Moody’s rated Malaysia's institutional strength at “a2” which reflects the country's improving rule of law, strong executive and legislative institutions and track record of effective macroeconomic policymaking.
However, these strengths are balanced against perceived weaknesses in the country's control of corruption, checks and balances, and voice and accountability based on international governance indicators and as uncovered from the 1 Malaysia Development Bhd (1MDB) case.
“Malaysia has a track record of effective macroeconomic policymaking. The country's inflation has remained low and stable over the past decade despite bouts of commodity price and financial market volatility, while credit growth has averaged around 8% year-on-year – close to the country's nominal GDP growth – with limited fluctuations over the same period, thereby contributing to financial stability, ” it said.
It pointed out Bank Negara Malaysia eased monetary policy and implemented numerous liquidity measures to support households and businesses in response to the pandemic.
Last year, the central bank’s monetary policy committee had cut the overnight policy rate by 75 basis points last year to a low of 1.75%.
Moody’s also noted the financing schemes for small businesses and Bank Negara allowed banks to defer and restructure loan repayments of affected borrowers.
The government also announced economic packages totaling RM305bil (23% of GDP) in 2020, and indicated its commitment to support the economy through its RM322.5bil budget for 2021.
However, it rated the country’s susceptibility to event risk at “baa”.
“Our assessment of Malaysia's susceptibility to event risk reflects the uncertainty and noise in domestic political developments that may distract the government from its policy priorities and hinder its ability to implement policies that effectively address weaknesses in its credit profile, with implications for the longer-term macro environment, ” it noted.
The rating agency said the Malaysian government continues to enjoy strong access to funding, supported by the country's large pool of domestic savings and a deep capital market in which foreign investors actively participate.
Malaysia's current account surplus, underpinned by the diversification of its export products and markets, also provides stability to capital flows and balance of payments.
Moody’s rated Malaysia’s credit conditions “-2 adjustment” to reflect asset risks to banks because of the elevated leverage among households and businesses.

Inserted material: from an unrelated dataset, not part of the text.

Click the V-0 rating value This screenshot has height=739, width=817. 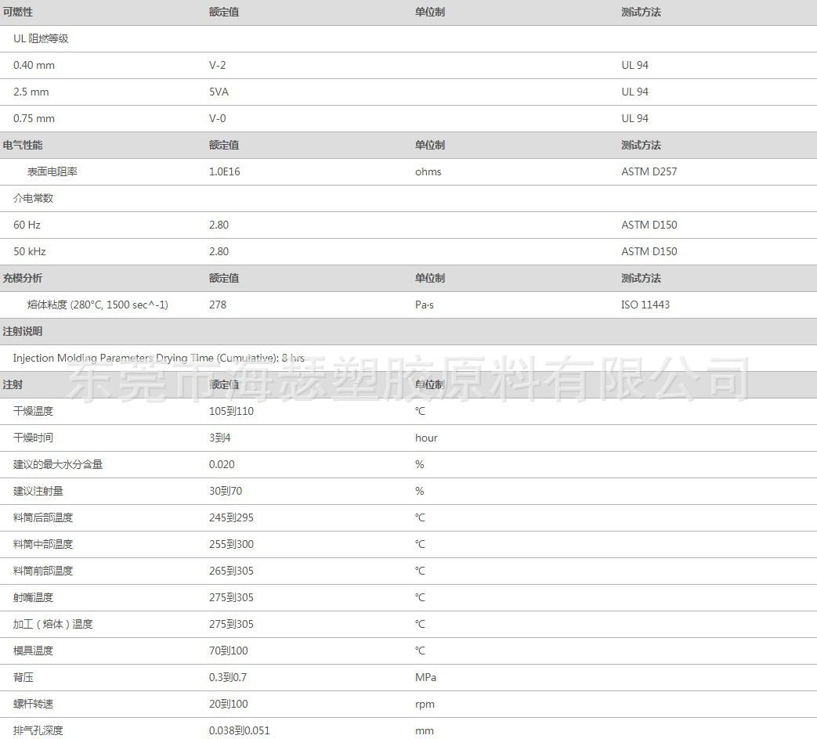click(218, 119)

“Household debt as a percentage of GDP rose to 93.3% as of the end of 2020 from 82.9% a year ago, although the increase was driven by GDP contraction rather than credit expansion.
“Similarly, the non-financial corporate debt-to-GDP ratio rose to 110.0% as of the end of 2020 from 99.4% a year ago.
“The high leverage will exacerbate challenges faced by borrowers during periods of economic downturns, ” it said.
In 2020, the pandemic disrupted the domestic economy, with borrowers from tourism-related businesses, small and medium enterprises and low-income households among the hardest hit.
In response, banks extended repayment assistance to affected borrowers that will help them cope with the abrupt disruption to their incomes or revenues.
As of Dec 31,2020, loans that are under repayment assistance accounted for 8.9% and 17% of total household and business loans respectively.
“While most of these loans are not classified as impaired because of regulatory forbearance, we expect some to default eventually, with the extent depending on the pace of economic recovery, ” it said.
As for funding conditions, it said there was no adjustment. Banks in Malaysia are mainly funded by deposits and have access to a well-developed domestic capital market.
The banks’ liquidity is also robust, with the systemwide liquidity coverage ratio of 147% as of February 2021 remaining well above the regulatory minimum of 100%.
Moody’s said the banking industry structure is a neutral factor for Malaysia's macro profile. The Malaysian banking system is fairly concentrated.
The largest five banks constituted more than 65% of banking system loans as at Dec 31,2020.